- [What the exercise asks] Retype, exactly as they appear below, the lines between the line holding "Task: Open the Geometric designs screenshot" and the line holding "Given: Click the previous page arrow", both ends included.

- [Saved entries]
= = = = =

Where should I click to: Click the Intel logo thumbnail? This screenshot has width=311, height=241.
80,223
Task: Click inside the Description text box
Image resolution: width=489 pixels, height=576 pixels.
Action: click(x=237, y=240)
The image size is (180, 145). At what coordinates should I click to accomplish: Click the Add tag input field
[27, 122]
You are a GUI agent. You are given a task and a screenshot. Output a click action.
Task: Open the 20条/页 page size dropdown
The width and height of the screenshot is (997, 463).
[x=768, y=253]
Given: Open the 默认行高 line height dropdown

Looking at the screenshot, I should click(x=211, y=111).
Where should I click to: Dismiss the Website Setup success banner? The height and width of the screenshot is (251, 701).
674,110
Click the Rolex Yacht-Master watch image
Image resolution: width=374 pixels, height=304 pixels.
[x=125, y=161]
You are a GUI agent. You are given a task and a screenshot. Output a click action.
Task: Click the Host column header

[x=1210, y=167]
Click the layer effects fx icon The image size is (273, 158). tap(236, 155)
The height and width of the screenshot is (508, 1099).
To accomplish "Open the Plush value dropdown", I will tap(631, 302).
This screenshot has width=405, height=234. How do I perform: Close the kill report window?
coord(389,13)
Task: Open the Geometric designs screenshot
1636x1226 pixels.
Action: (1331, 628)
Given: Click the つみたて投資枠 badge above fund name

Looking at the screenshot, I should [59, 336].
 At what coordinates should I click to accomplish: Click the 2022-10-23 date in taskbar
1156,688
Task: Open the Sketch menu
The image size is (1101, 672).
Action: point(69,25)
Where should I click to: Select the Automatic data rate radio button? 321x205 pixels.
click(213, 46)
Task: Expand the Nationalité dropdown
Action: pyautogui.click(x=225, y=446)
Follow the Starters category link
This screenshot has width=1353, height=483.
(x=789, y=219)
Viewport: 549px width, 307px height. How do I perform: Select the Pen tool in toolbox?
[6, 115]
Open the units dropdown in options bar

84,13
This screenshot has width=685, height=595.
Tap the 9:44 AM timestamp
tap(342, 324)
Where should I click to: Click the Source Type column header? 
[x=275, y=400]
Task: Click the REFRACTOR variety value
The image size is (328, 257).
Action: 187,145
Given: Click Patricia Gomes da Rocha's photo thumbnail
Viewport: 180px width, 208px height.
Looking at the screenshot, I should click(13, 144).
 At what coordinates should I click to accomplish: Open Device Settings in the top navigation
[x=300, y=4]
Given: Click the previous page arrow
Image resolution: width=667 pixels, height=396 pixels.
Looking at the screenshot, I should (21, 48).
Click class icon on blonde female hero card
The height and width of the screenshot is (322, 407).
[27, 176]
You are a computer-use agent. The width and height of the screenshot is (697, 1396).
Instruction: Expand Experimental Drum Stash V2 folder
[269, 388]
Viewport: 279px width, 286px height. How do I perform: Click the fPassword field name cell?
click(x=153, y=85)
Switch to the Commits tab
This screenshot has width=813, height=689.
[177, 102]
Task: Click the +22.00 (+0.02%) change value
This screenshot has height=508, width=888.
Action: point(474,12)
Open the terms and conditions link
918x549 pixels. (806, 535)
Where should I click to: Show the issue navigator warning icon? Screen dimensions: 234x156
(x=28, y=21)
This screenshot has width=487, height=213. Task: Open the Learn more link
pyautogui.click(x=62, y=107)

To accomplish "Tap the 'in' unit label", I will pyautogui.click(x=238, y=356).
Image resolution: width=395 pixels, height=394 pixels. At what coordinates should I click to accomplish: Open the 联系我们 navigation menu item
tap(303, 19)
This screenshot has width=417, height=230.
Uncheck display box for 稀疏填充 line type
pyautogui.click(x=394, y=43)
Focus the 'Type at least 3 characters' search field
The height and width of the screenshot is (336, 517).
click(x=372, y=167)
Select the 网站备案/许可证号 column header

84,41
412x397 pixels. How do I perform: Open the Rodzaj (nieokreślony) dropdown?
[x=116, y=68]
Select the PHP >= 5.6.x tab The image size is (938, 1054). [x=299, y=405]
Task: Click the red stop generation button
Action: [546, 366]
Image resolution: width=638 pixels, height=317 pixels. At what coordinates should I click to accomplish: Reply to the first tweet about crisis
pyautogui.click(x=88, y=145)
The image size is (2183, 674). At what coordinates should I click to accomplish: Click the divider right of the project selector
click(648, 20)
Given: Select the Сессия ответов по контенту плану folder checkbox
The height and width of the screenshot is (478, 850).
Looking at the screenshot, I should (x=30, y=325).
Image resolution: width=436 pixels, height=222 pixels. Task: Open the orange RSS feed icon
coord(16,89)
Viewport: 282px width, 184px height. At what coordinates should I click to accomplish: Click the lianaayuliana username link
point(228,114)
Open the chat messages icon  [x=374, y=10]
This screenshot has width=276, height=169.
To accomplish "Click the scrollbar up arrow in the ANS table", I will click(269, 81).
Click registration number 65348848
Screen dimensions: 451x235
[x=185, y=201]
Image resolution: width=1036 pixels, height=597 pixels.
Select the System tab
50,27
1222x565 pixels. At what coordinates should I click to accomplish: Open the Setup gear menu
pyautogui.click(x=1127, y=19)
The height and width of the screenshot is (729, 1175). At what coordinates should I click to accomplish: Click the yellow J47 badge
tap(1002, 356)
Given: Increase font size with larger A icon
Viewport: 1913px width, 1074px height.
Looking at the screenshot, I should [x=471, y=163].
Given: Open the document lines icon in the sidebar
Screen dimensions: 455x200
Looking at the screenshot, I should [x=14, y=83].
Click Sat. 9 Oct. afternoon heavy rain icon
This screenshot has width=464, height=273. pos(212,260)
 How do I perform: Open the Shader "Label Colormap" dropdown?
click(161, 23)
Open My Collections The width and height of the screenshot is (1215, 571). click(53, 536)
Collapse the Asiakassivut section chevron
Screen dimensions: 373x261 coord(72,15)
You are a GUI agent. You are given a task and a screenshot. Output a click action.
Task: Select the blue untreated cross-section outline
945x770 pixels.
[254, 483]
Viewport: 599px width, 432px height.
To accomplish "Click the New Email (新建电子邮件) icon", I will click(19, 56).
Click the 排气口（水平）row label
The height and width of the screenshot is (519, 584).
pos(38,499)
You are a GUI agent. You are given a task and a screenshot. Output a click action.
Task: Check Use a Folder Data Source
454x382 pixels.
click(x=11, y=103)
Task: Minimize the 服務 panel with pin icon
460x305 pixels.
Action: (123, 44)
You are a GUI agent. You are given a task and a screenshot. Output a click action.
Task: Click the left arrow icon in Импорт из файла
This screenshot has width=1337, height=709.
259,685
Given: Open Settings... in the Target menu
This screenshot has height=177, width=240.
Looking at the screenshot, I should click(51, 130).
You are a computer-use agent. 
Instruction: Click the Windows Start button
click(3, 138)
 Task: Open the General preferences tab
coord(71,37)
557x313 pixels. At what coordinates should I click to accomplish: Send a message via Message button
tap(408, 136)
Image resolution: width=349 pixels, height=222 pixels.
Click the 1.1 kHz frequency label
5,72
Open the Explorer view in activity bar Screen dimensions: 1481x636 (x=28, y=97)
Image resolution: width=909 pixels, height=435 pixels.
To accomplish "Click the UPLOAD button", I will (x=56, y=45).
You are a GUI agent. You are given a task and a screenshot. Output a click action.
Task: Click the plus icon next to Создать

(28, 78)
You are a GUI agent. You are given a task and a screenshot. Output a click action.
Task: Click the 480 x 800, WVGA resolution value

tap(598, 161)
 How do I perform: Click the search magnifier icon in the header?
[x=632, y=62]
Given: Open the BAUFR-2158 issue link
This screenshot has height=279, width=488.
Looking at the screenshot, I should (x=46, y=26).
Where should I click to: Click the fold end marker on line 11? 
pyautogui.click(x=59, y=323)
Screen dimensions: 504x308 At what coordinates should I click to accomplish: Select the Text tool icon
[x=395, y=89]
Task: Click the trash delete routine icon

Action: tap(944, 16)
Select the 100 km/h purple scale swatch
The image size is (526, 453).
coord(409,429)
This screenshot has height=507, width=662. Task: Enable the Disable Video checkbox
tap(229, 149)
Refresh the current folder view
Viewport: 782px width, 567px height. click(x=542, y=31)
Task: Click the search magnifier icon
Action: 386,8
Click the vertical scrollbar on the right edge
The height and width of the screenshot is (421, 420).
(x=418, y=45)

= = = = =

- [Written response]
Task: Open the Geometric designs screenshot
1636x1226 pixels.
Action: (1331, 628)
Given: Click the つみたて投資枠 badge above fund name

Looking at the screenshot, I should [59, 336].
 At what coordinates should I click to accomplish: Click the 2022-10-23 date in taskbar
1156,688
Task: Open the Sketch menu
The image size is (1101, 672).
Action: point(69,25)
Where should I click to: Select the Automatic data rate radio button? 321x205 pixels.
click(213, 46)
Task: Expand the Nationalité dropdown
Action: pyautogui.click(x=225, y=446)
Follow the Starters category link
This screenshot has width=1353, height=483.
(x=789, y=219)
Viewport: 549px width, 307px height. How do I perform: Select the Pen tool in toolbox?
[6, 115]
Open the units dropdown in options bar

84,13
This screenshot has width=685, height=595.
Tap the 9:44 AM timestamp
tap(342, 324)
Where should I click to: Click the Source Type column header? 
[x=275, y=400]
Task: Click the REFRACTOR variety value
The image size is (328, 257).
Action: 187,145
Given: Click Patricia Gomes da Rocha's photo thumbnail
Viewport: 180px width, 208px height.
Looking at the screenshot, I should click(13, 144).
 At what coordinates should I click to accomplish: Open Device Settings in the top navigation
[x=300, y=4]
Given: Click the previous page arrow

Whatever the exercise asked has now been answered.